Trains collide north of Egyptian capital, 12 killed

CAIRO (AP) — A passenger train collided with a cargo train in Egypt on Wednesday, killing at least 12 people, including a child, in the latest deadly accident involving the country’s underfunded and mismanaged railways.

Another 39 people were injured in the crash, which took place in the Nile Delta north of Cairo, according to the state-run MENA news agency. The Health Ministry said the trains were both bound for the capital.

MENA earlier reported that the collision killed 15 people and injured 40, before revising its toll downwards.

Mahmoud Goma saw the collision. He said he and other local residents loaded injured people into their cars to take them to the hospital, and that some died on the way.

Egypt’s railway system has a poor safety record, mostly blamed on decades of poor management and maintenance.
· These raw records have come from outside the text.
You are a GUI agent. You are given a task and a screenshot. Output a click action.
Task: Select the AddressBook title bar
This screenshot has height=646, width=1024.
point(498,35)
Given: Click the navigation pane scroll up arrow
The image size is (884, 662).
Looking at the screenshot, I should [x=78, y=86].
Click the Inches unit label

President Abdel-Fatah el-Sissi has spoken about the need to modernize the railway system to prevent deadly accidents and improve services. Last year he said 180 billion Egyptian pounds (about $10 billion) were needed to overhaul the network, suggesting that ticket prices should be raised.

Deadly accidents have claimed hundreds of lives over the years.

In August, two passenger trains collided just outside Egypt’s Mediterranean port city of Alexandria, killing 43 people, the country’s deadliest rail accident in more than a decade. In 2016, at least 51 people were killed when two commuter trains collided near Cairo.

In 2002, a massive fire broke out on a train filled with local holiday travelers. The train sped for miles, with flames engulfing one carriage after another, killing more than 370 people. In November 2012, a speeding train crashed into a bus carrying children to their kindergarten in the country’s south, killing more than 50, mostly children between the ages of four and six. Two months later, at least 19 people died in a train derailment south of Cairo.